Eidolon is massive.
Dropping you with absolutely no context into a huge forest with no idea where you are or what you're doing, it's safe to say that the hand-holding tendencies of many modern games are thrown out of the window with this one. As a player in this verdant, lonely environment, it's up to you to pick your way across the landscape, dredging up context and clues, and discovering why there's not another soul to be found.

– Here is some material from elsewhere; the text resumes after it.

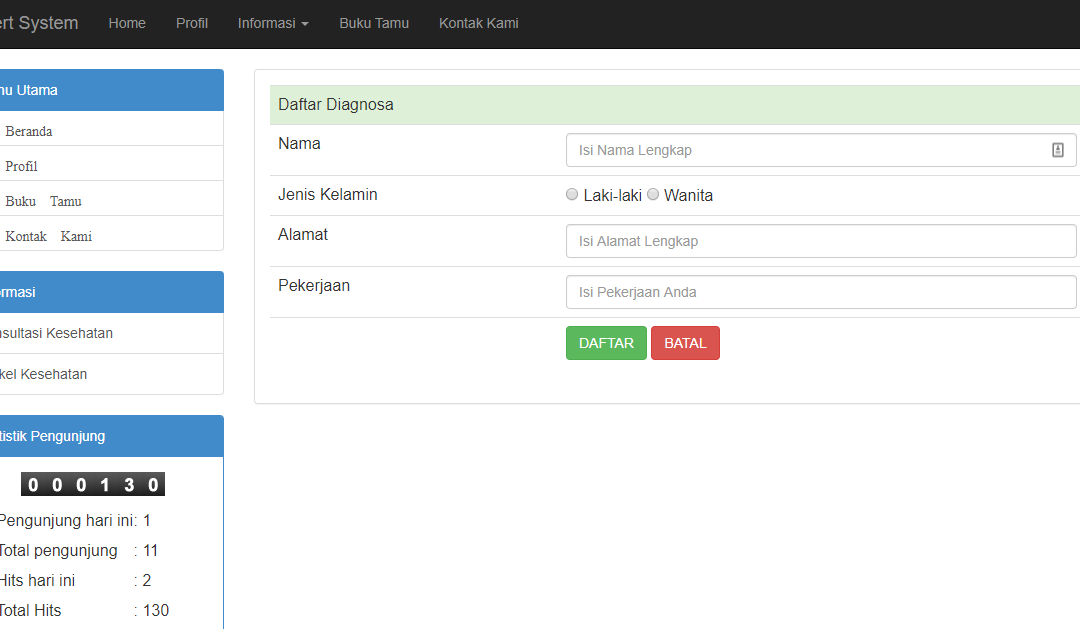Open Kontak Kami in top navbar
The image size is (1080, 629).
coord(479,23)
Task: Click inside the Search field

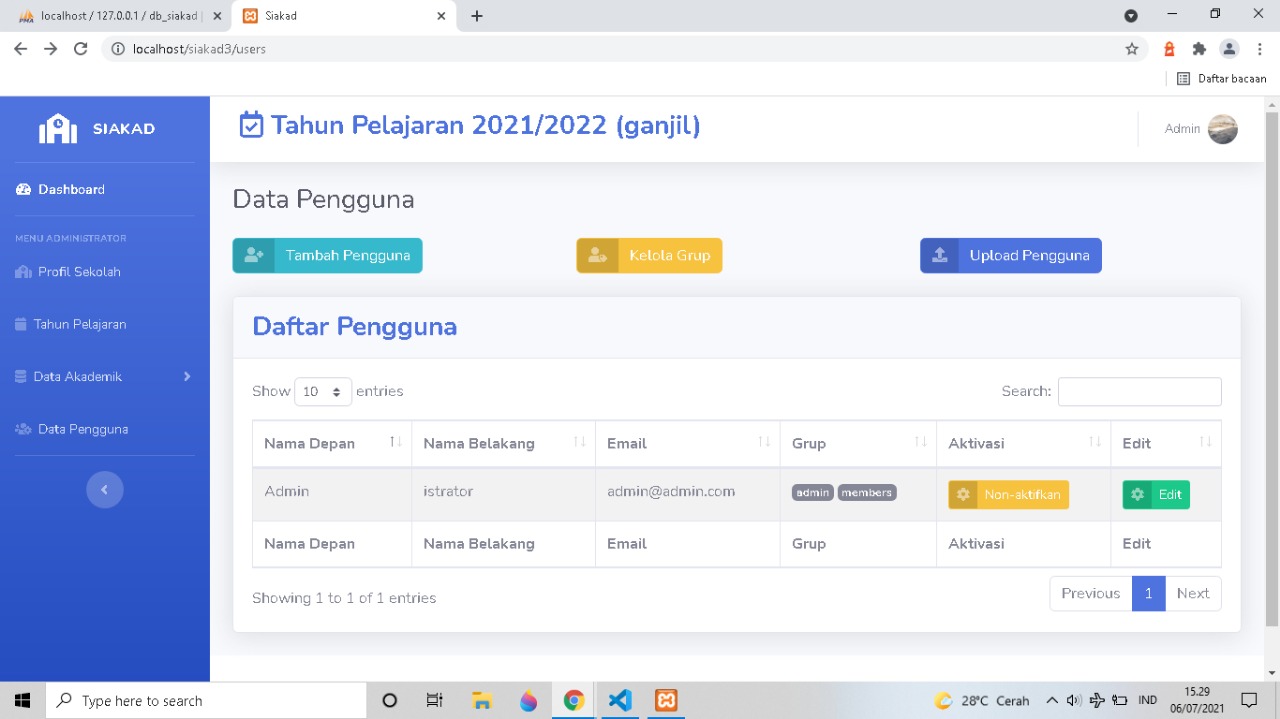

Like most of our Let's Play, the video after the jump shows off my first experiences with the game, going with little knowledge beyond that which the game delivers. It's a game that's played at a very slow pace, one that requires patience and perseverance, and at the time of writing (having played more of it since I made this video yesterday), I'm still not sure how well balanced it is. Eidolon has moments of real beauty and a melancholic atmosphere fuelled by the player's isolation in this world. It's not a survival horror in the same vein as the also-singleplayer The Forest, but it has survival elements. An encounter with a bear leads to a rather nasty wound, and there are no obvious antibiotics in a seemingly never-ending forest.
White, shimmering icons deliver basic survival equipment, while green equivalents serve to shine a light on small pockets of the narrative, filling in the vast blank spaces of story bit by bit. Eidolon asks a lot of its players, and I'm still not sure if it necessarily does enough to warrant all of this slow trudging, but perhaps most crucially, I've been thinking about it a lot over the last couple of days and I want to go back and learn more.
Not just for the purpose of the review, either, and that's always a good sign.